↓

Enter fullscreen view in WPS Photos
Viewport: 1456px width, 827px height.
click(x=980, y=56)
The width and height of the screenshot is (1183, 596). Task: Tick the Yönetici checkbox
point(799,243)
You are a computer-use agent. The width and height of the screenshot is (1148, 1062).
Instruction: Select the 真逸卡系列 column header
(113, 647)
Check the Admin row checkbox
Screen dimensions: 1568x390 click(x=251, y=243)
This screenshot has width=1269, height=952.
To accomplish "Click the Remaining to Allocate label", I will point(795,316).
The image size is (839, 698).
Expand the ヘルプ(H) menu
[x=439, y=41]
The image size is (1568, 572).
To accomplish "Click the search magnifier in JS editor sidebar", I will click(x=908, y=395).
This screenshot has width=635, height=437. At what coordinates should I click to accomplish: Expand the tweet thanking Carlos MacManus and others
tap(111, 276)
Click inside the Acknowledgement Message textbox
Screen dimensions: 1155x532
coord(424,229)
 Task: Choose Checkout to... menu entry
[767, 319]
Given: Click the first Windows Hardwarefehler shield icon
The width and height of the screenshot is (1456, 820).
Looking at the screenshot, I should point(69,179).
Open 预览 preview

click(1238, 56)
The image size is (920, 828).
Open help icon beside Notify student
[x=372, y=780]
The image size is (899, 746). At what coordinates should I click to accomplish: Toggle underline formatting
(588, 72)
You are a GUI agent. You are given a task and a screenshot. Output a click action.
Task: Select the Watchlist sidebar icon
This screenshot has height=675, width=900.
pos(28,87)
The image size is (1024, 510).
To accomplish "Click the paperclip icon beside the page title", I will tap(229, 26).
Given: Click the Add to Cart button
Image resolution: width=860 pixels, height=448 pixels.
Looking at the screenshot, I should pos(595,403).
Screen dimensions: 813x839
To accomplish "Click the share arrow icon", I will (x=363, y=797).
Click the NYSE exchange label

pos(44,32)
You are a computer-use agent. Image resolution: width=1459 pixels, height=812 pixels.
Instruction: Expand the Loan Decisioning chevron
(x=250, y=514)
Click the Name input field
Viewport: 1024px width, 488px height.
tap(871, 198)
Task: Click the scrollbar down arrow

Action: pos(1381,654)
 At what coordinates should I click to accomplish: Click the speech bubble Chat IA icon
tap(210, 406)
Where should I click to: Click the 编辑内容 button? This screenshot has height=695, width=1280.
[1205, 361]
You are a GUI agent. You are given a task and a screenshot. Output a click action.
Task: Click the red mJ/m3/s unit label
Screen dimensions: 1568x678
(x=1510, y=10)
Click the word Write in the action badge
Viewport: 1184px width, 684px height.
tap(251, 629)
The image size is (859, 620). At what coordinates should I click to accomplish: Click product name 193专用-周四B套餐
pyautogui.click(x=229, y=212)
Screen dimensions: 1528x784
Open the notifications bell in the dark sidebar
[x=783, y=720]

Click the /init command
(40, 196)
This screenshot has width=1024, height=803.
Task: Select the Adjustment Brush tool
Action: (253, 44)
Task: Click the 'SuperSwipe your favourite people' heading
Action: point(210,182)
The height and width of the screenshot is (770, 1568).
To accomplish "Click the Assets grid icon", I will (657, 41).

↑

§ Aim
Reproduce verbatim the part of the entries that opens with the line containing "The width and height of the screenshot is (1183, 596)." and closes with the line containing "Screen dimensions: 1568x390", including both of those lines.

§ Final result
The width and height of the screenshot is (1183, 596). Task: Tick the Yönetici checkbox
point(799,243)
You are a computer-use agent. The width and height of the screenshot is (1148, 1062).
Instruction: Select the 真逸卡系列 column header
(113, 647)
Check the Admin row checkbox
Screen dimensions: 1568x390 click(x=251, y=243)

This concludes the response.